● **Task directions**: Repeat, line for line, the entries printed below.
--- Records to process Enclosed Below ---
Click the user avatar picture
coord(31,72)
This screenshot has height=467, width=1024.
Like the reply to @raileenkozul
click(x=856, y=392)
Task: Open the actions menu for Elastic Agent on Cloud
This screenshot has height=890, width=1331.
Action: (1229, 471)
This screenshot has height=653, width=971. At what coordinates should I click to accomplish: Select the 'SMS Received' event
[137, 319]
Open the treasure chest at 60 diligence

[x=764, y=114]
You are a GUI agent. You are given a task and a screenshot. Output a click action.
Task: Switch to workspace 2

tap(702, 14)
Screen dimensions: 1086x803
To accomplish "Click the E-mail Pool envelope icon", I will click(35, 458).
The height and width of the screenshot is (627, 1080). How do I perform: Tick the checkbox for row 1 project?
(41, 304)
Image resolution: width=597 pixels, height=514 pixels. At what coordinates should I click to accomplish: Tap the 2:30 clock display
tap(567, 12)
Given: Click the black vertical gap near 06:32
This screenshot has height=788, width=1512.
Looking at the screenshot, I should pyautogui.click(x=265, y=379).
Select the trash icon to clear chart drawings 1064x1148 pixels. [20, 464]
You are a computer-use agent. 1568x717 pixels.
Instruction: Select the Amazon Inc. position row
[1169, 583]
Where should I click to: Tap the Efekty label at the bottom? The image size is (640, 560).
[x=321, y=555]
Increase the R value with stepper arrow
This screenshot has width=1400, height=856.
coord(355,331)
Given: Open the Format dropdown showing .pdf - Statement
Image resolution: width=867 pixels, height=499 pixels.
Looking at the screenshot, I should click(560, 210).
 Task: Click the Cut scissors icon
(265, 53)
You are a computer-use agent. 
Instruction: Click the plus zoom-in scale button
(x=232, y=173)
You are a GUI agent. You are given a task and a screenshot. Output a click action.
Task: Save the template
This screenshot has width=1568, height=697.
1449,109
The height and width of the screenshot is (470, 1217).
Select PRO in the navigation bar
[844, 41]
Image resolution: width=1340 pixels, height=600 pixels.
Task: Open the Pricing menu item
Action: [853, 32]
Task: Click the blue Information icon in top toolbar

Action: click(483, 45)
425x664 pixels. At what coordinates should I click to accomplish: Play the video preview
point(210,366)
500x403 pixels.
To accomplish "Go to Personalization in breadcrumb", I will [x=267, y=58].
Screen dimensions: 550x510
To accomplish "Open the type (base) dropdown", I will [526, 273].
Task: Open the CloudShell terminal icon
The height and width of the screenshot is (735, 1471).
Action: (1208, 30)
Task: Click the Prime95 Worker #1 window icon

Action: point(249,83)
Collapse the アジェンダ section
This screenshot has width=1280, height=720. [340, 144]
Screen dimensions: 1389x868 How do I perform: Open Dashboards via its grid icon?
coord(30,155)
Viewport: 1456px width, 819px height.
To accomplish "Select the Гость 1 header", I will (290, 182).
--- End of Enclosed Records to process ---
● **Task response**:
Click the user avatar picture
coord(31,72)
This screenshot has height=467, width=1024.
Like the reply to @raileenkozul
click(x=856, y=392)
Task: Open the actions menu for Elastic Agent on Cloud
This screenshot has height=890, width=1331.
Action: (1229, 471)
This screenshot has height=653, width=971. At what coordinates should I click to accomplish: Select the 'SMS Received' event
[137, 319]
Open the treasure chest at 60 diligence

[x=764, y=114]
You are a GUI agent. You are given a task and a screenshot. Output a click action.
Task: Switch to workspace 2

tap(702, 14)
Screen dimensions: 1086x803
To accomplish "Click the E-mail Pool envelope icon", I will click(35, 458).
The height and width of the screenshot is (627, 1080). How do I perform: Tick the checkbox for row 1 project?
(41, 304)
Image resolution: width=597 pixels, height=514 pixels. At what coordinates should I click to accomplish: Tap the 2:30 clock display
tap(567, 12)
Given: Click the black vertical gap near 06:32
This screenshot has height=788, width=1512.
Looking at the screenshot, I should pyautogui.click(x=265, y=379).
Select the trash icon to clear chart drawings 1064x1148 pixels. [20, 464]
You are a computer-use agent. 1568x717 pixels.
Instruction: Select the Amazon Inc. position row
[1169, 583]
Where should I click to: Tap the Efekty label at the bottom? The image size is (640, 560).
[x=321, y=555]
Increase the R value with stepper arrow
This screenshot has width=1400, height=856.
coord(355,331)
Given: Open the Format dropdown showing .pdf - Statement
Image resolution: width=867 pixels, height=499 pixels.
Looking at the screenshot, I should click(560, 210).
 Task: Click the Cut scissors icon
(265, 53)
You are a computer-use agent. 
Instruction: Click the plus zoom-in scale button
(x=232, y=173)
You are a GUI agent. You are given a task and a screenshot. Output a click action.
Task: Save the template
This screenshot has width=1568, height=697.
1449,109
The height and width of the screenshot is (470, 1217).
Select PRO in the navigation bar
[844, 41]
Image resolution: width=1340 pixels, height=600 pixels.
Task: Open the Pricing menu item
Action: [853, 32]
Task: Click the blue Information icon in top toolbar

Action: click(483, 45)
425x664 pixels. At what coordinates should I click to accomplish: Play the video preview
point(210,366)
500x403 pixels.
To accomplish "Go to Personalization in breadcrumb", I will [x=267, y=58].
Screen dimensions: 550x510
To accomplish "Open the type (base) dropdown", I will [526, 273].
Task: Open the CloudShell terminal icon
The height and width of the screenshot is (735, 1471).
Action: (1208, 30)
Task: Click the Prime95 Worker #1 window icon

Action: point(249,83)
Collapse the アジェンダ section
This screenshot has width=1280, height=720. [340, 144]
Screen dimensions: 1389x868 How do I perform: Open Dashboards via its grid icon?
coord(30,155)
Viewport: 1456px width, 819px height.
To accomplish "Select the Гость 1 header", I will (290, 182).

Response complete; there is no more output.